Why PostgreSQL uses SERIALIZABLE isolation?

With READ COMMITTED, two concurrent requests can both read the same stale token count, both decide they have enough, and both commit — consuming more tokens than actually existed. SERIALIZABLE forces PostgreSQL to detect this conflict and abort one transaction, which then retries.

Why Idempotency?

Network failures cause clients to retry. Without idempotency, a retry after a successful-but-timed-out request would consume tokens twice. Each request carries a requestId (UUID). The first call saves the result; replays return the cached result without touching the bucket.


Performance

Benchmarked locally with Bun on the same machine for both backends.

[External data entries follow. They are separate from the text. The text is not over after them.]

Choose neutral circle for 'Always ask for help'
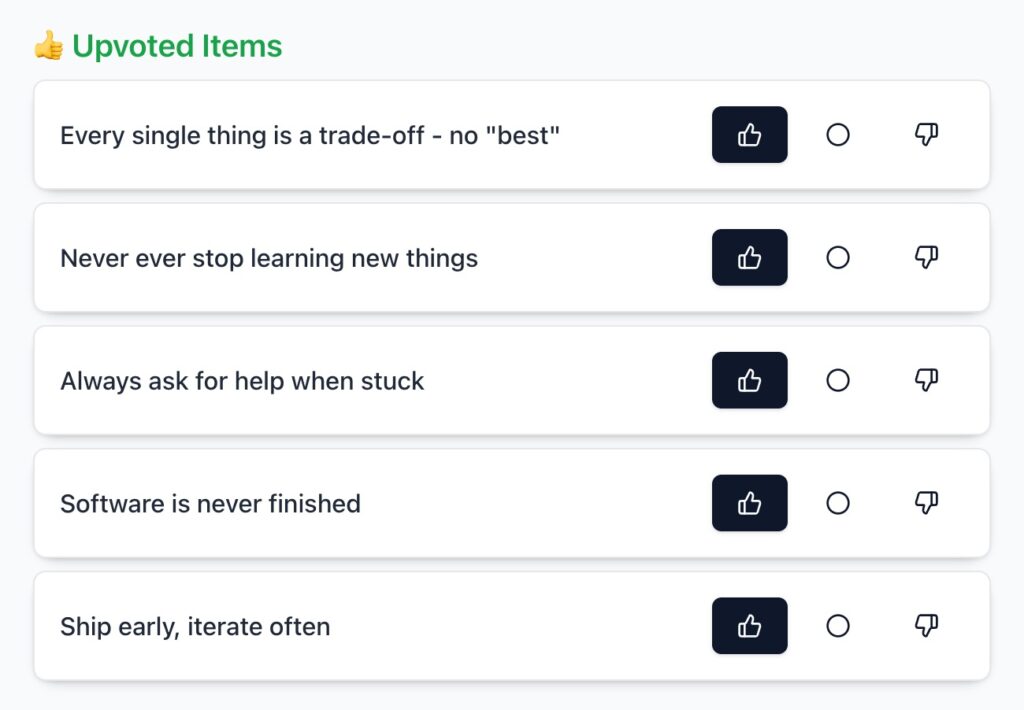Image resolution: width=1024 pixels, height=710 pixels. 838,380
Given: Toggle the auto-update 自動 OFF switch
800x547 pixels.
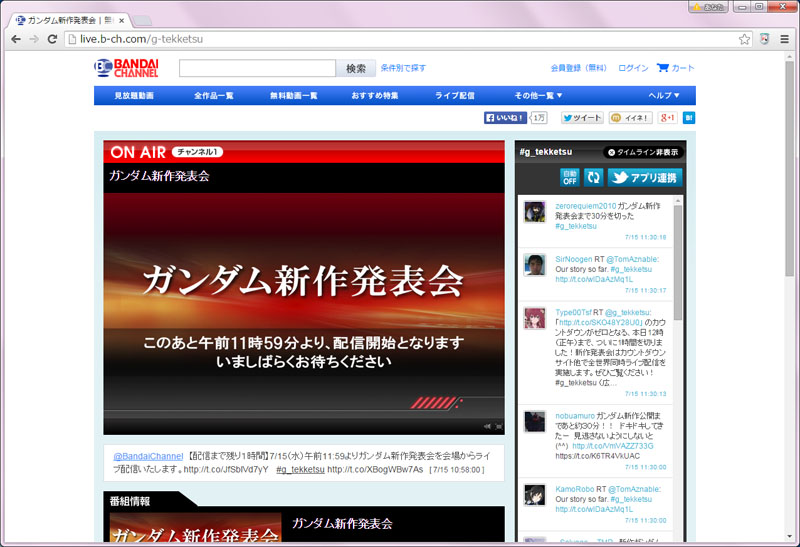Looking at the screenshot, I should click(569, 177).
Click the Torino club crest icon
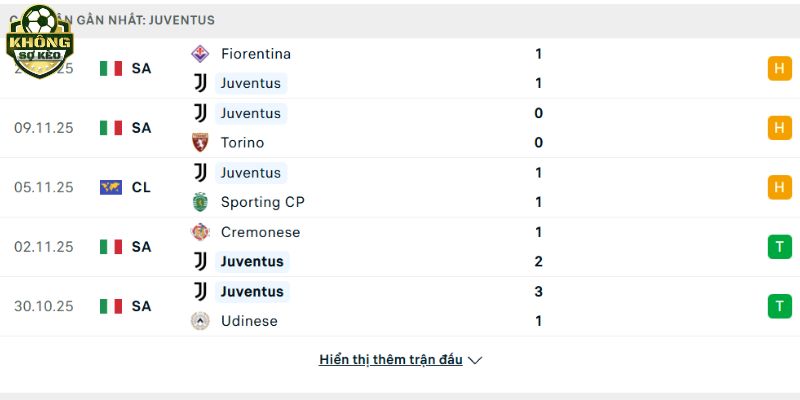The width and height of the screenshot is (800, 400). pos(200,142)
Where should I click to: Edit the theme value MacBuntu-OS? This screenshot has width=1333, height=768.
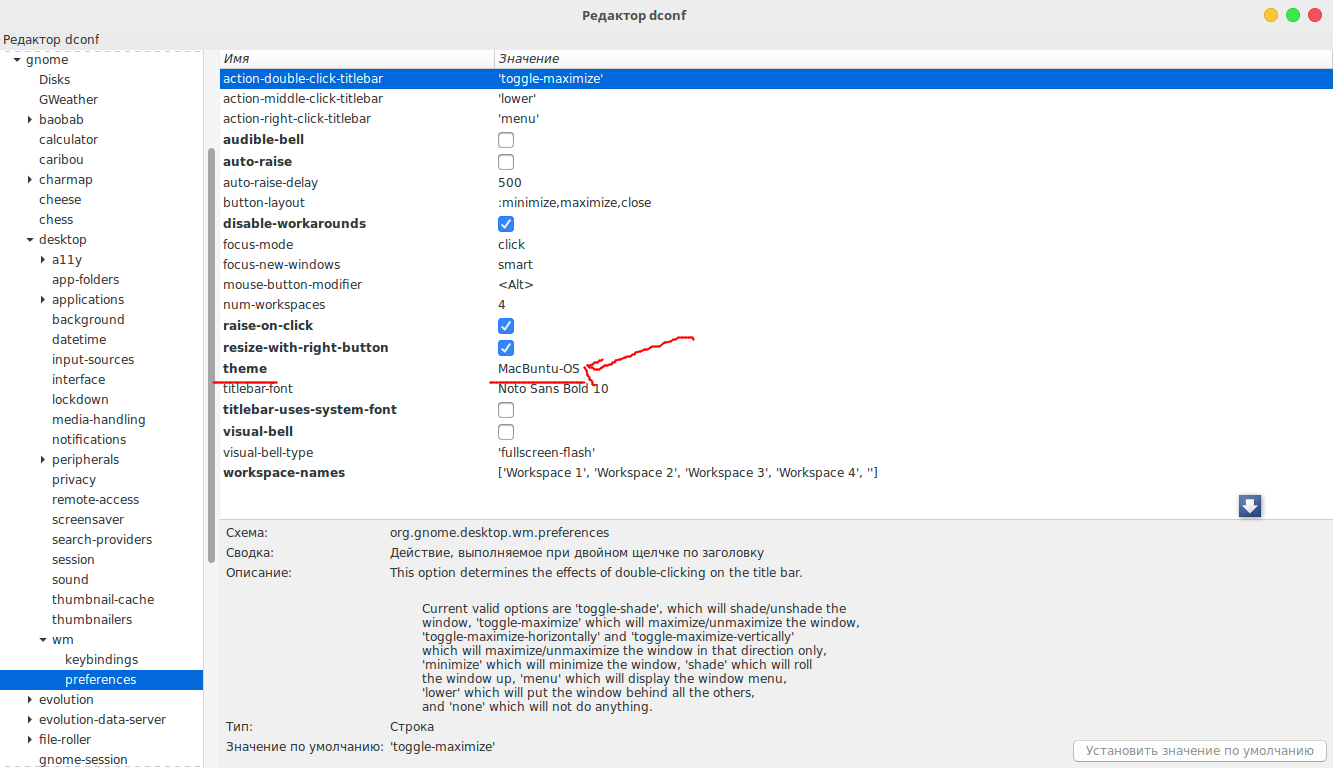point(538,369)
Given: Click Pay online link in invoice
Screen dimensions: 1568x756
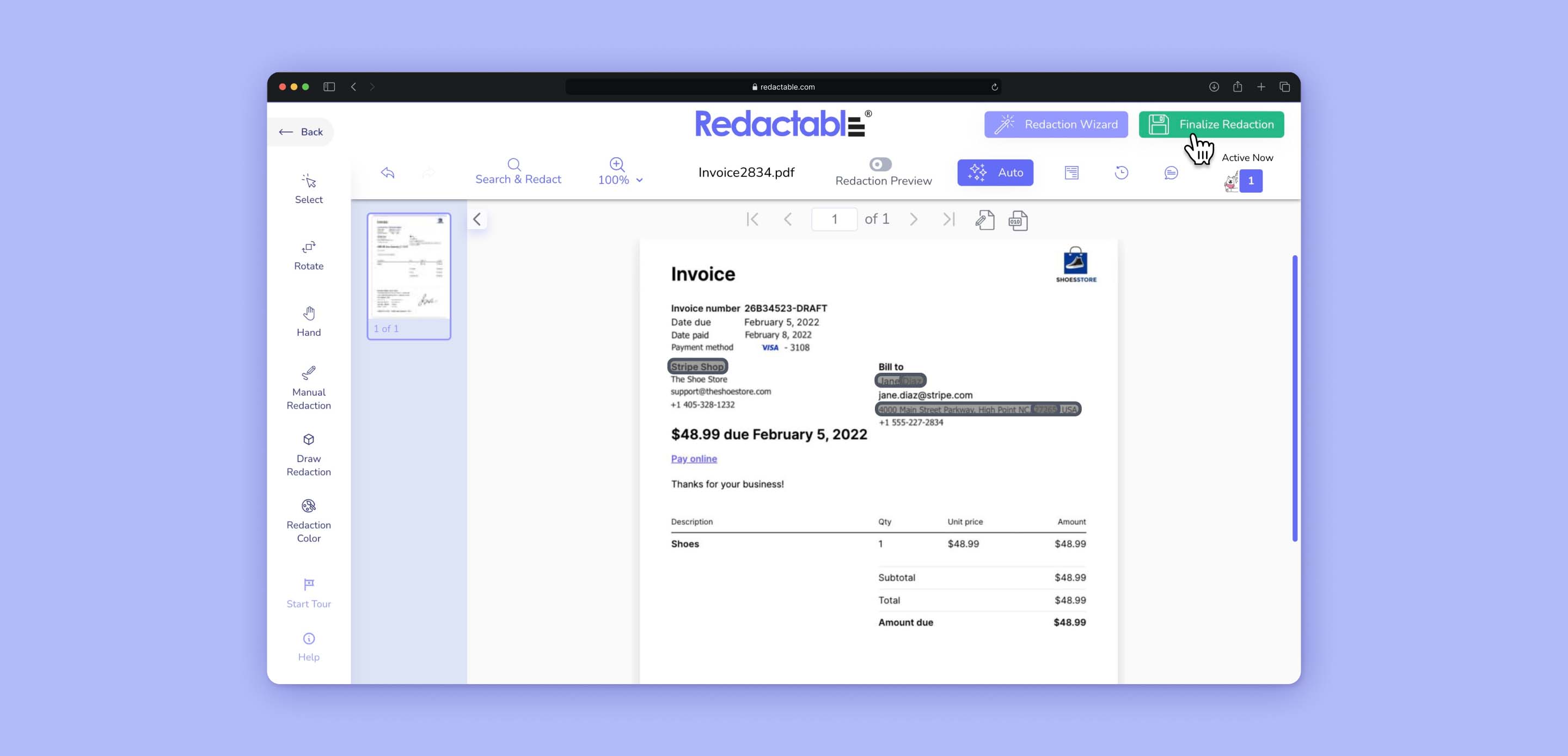Looking at the screenshot, I should pos(693,458).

Scenario 1 — Low Contention (1000 requests, 20 concurrent workers, unique keys)

Backend Throughput P50 P95 P99
PostgreSQL 3,529 RPS 3.45ms 15.47ms 31.54ms
Redis 18,510 RPS 0.95ms 2.59ms 2.87ms
Improvement 5.2x 3.6x 6.0x 11.0x

Scenario 2 — High Contention (200 requests, 10 concurrent workers, same key)

Backend Throughput P50 P95 P99
PostgreSQL 1,256 RPS 0.68ms 39.84ms 40.75ms
Redis 10,715 RPS 0.71ms 3.91ms 4.11ms
Improvement 8.5x ~same 10.2x 9.9x

Key insight: Redis P99 stays flat (2.87ms → 4.11ms) when contention increases. PostgreSQL P99 spikes (31.54ms → 40.75ms) because serialization conflicts force retries. For shared hot-key scenarios, Redis is the clear choice.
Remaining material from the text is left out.